Dat transities lang duren, heeft alles te maken met de genoemde complexiteit. Lintsen: „Een transitie is niet zomaar het vervangen van een technische installatie, maar een overstap van een hele samenleving op een nieuw systeem. Er moet zo veel veranderen. Daarbij heb je te maken met gebruikers, industrie en politici. Het gaat om allerlei belangen, routines, wetgeving, kosten en baten. Zoiets heeft tijd nodig.” Dat een transitie desondanks snel kan gaan, bewijst de invoering van het aardgasnet in Nederland. Lintsen: „In tien jaar tijd werd er in heel het land een volledig nieuwe infrastructuur uit de grond gestampt. Daar zat een geweldige logistiek achter. Dat het destijds zo rap ging, had te maken met het feit dat er algemene consensus was. Het gemak van aardgas werd door iedereen ingezien.”

Gales verbaast zich nog steeds over het feit dat iedereen zo snel om was. „Er zijn vast mensen geweest die de overstap naar aardgas niet aandurfden. Toch is het imponerend hoe vloeiend in de meeste plaatsen bijvoorbeeld de fornuizen zijn vervangen. De monteur stond simpelweg op de stoep of in andere gemeenten kon iedereen zelf bij het gemeentelijk gasbedrijf een nieuw fornuis uitzoeken.”

In Frankrijk leverde de invoering van kernenergie een ander voorbeeld van een snelle transitie. Nadat in 1962 de eerste kerncentrale openging, duurde het amper twintig jaar voordat deze energievorm de belangrijkste bron van elektriciteit was.

Of de huidige transitie ook razendsnel kan worden afgerond, is volgens Gales sterk de vraag. „Fossiele energiebronnen hebben een heel hoge energiedichtheid. De overstap van steenkool naar aardgas was wat dat betreft zelfs een verbetering. Dat is nu minder eenvoudig. Je hebt zeer veel zonnepanelen of windturbines nodig om de energie uit fossiel te vervangen. Daarbij komt dat het aanbod zonne- en windenergie sterk zal fluctueren. Er zijn alleen al flink wat technische hobbels te overwinnen.”

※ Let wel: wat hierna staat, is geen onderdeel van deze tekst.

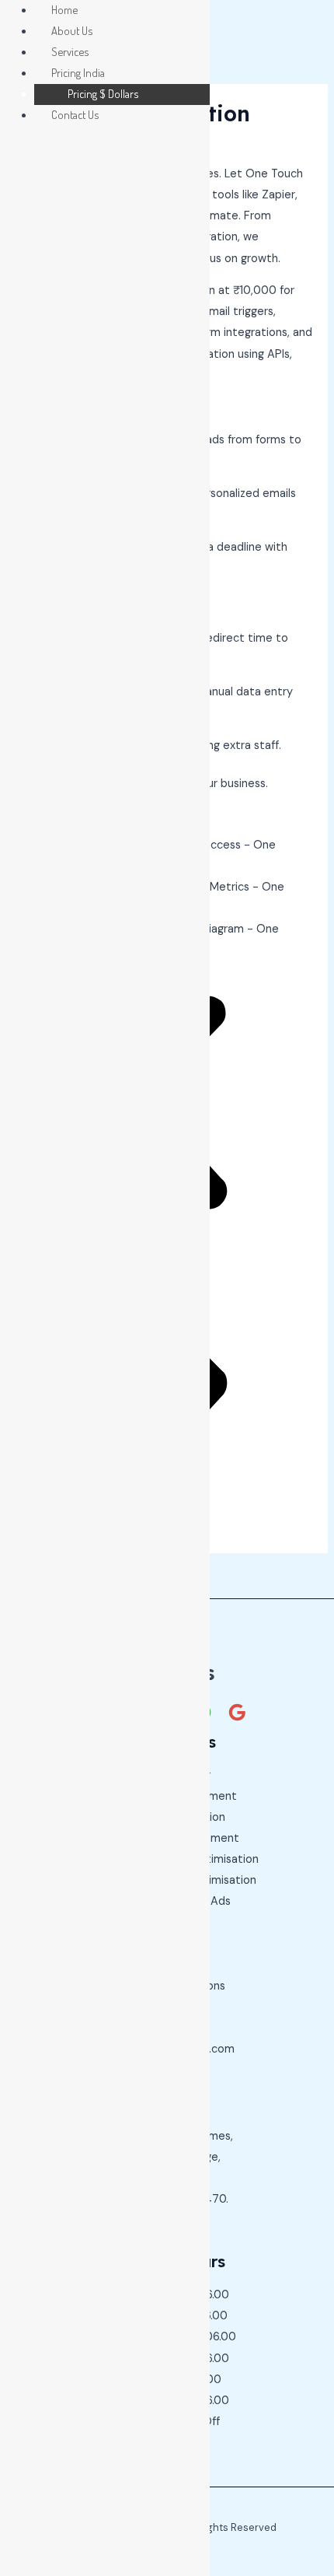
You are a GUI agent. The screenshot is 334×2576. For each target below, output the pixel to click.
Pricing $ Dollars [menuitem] (103, 93)
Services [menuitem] (70, 51)
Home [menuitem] (64, 9)
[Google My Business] (237, 1712)
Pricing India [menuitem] (78, 72)
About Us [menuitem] (71, 30)
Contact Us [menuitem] (75, 114)
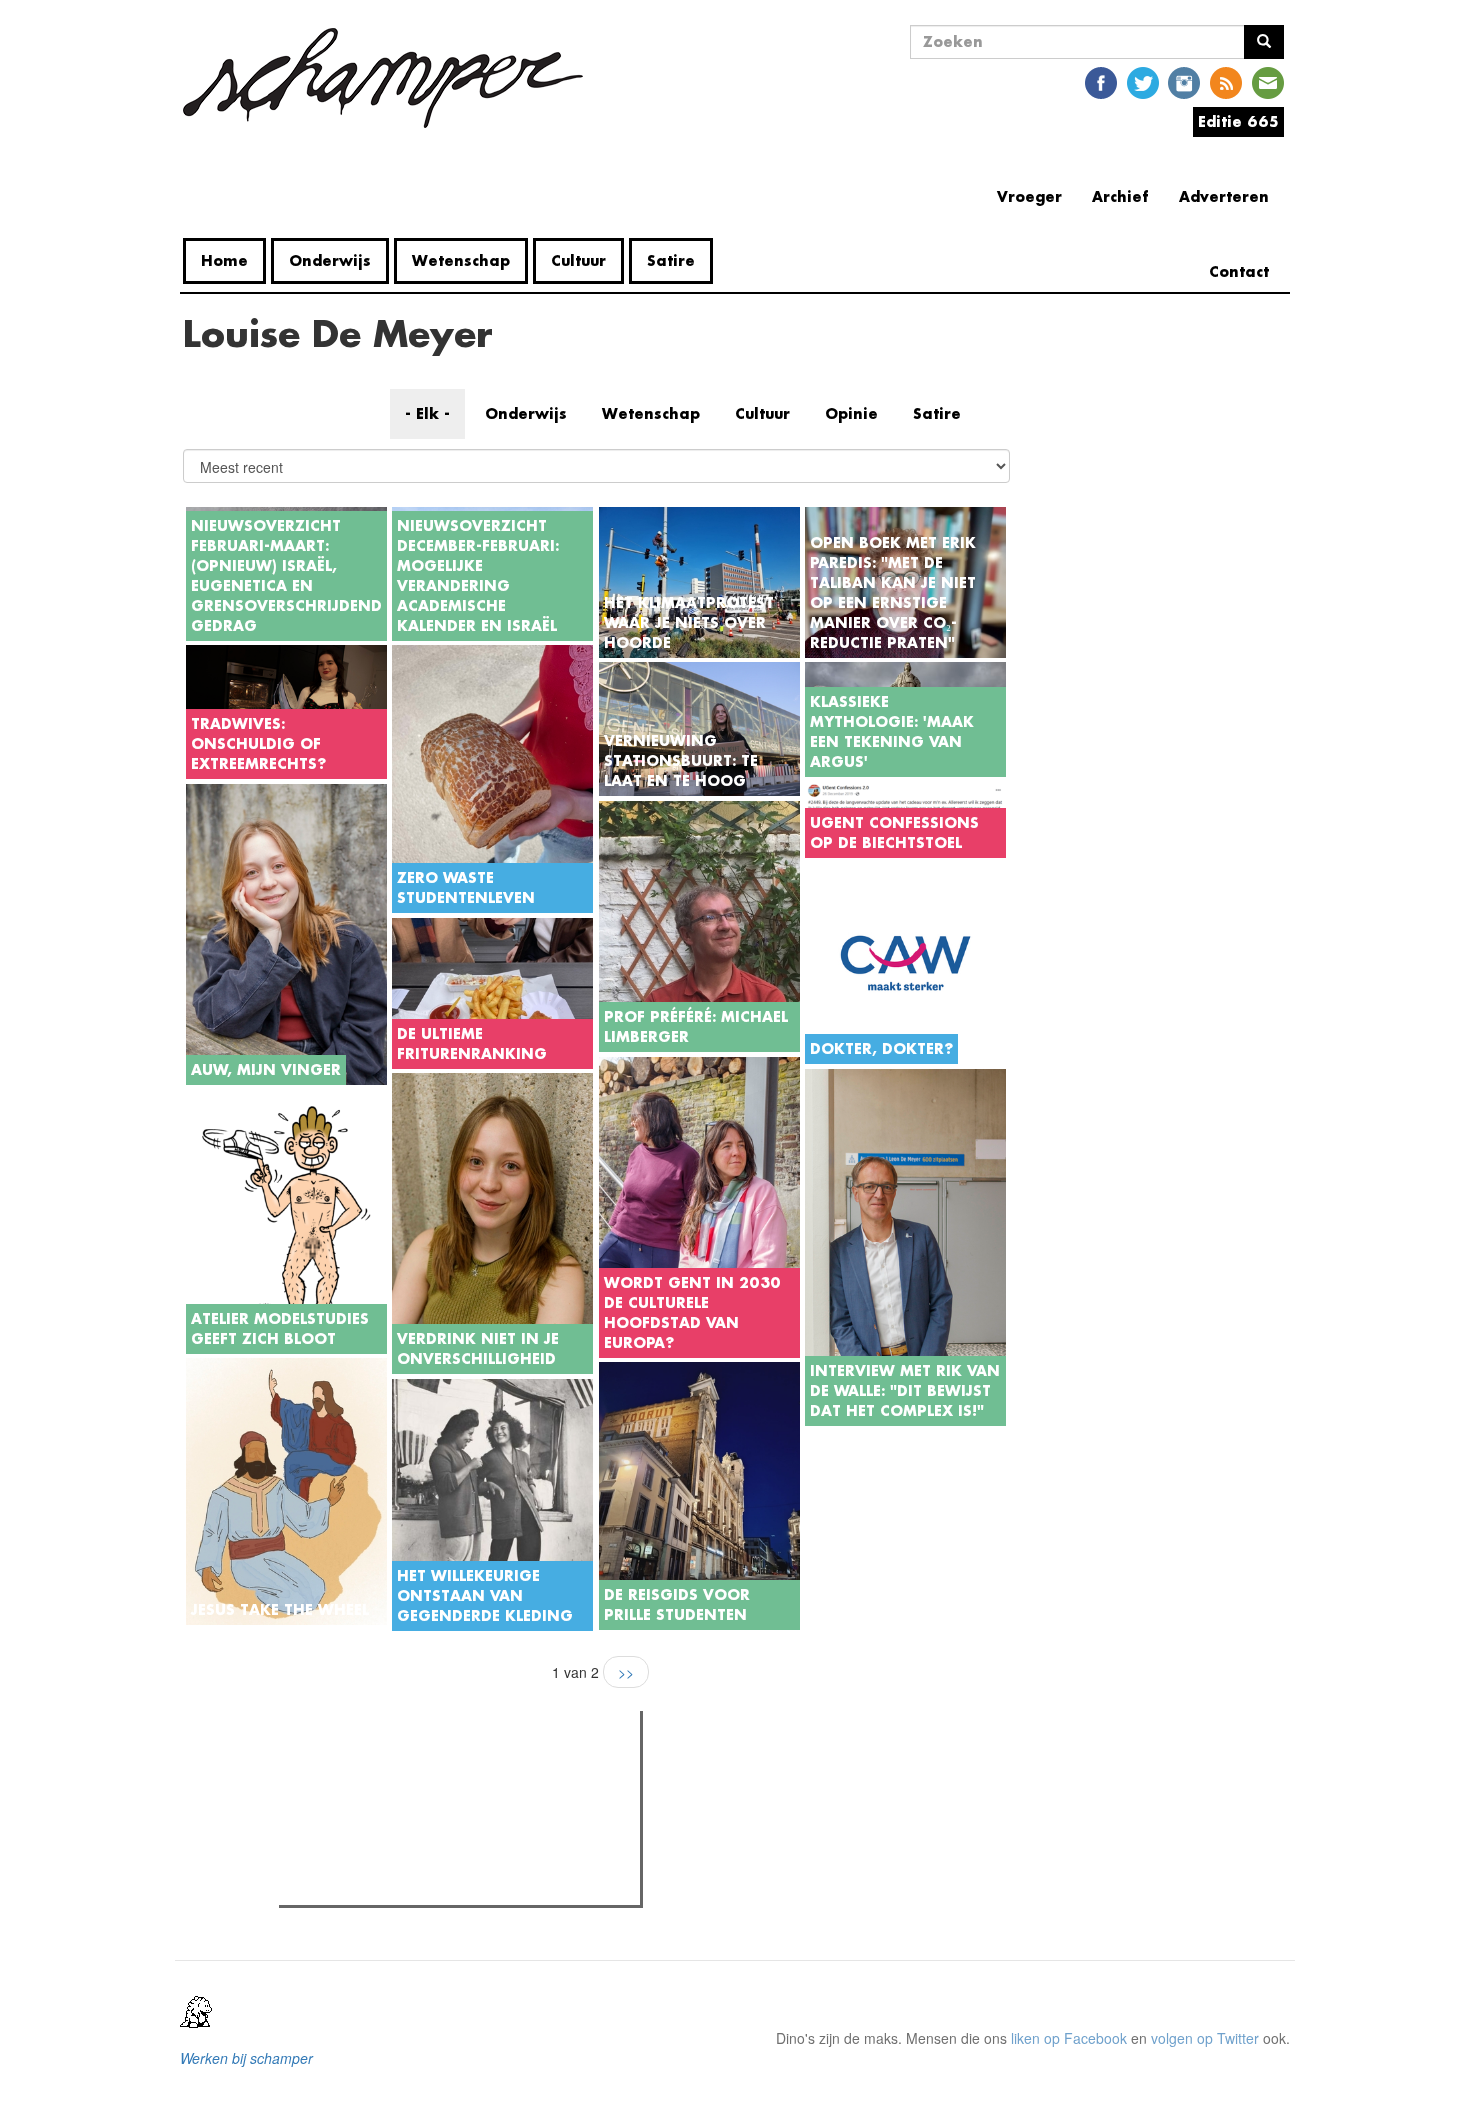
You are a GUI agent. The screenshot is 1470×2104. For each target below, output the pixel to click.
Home (224, 260)
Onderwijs (330, 260)
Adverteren (1224, 196)
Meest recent (462, 1771)
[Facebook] (1101, 81)
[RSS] (1226, 81)
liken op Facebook (1069, 2038)
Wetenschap (461, 260)
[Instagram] (1184, 81)
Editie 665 (1238, 121)
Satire (671, 260)
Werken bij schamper (246, 2058)
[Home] (390, 78)
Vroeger (1029, 196)
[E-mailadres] (1268, 81)
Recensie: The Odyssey (393, 1858)
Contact (1239, 271)
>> (626, 1672)
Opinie (851, 413)
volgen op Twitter (1205, 2038)
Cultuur (578, 260)
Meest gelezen (344, 1771)
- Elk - (427, 413)
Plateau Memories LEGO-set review (431, 1884)
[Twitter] (1143, 81)
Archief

Les 5: een energietransitie biedt kansen voor keuzes in beleid.

Bij een transitie is er zelden één duidelijke route, maar zijn er meestal meerdere opties. Een klassiek voorbeeld in het verleden is de omgang met kernenergie. Gales: „Landen verschillen daarin sterk. België, Frankrijk en Zweden zetten fors in op kernenergie. Nederland niet.” Tijdens de steenkolentransitie was er ook discussie over het te volgen beleid. „Het debat ging erover of Nederland wel kolen uit Duitsland moest halen. We hadden nog zulke grote voorraden turf.” Na het vinden van de bel aardgas onder Slochteren was er discussie of het gas alleen voor de industrie zou moeten zijn of dat alle huishoudens aan de centrale verwarming moesten. „Dat aardgas gebruikt wordt voor verwarming van woningen is bewust beleid geweest. De regering wilde niet dat we achterliepen met het aantal cv’s ten opzichte van andere landen.”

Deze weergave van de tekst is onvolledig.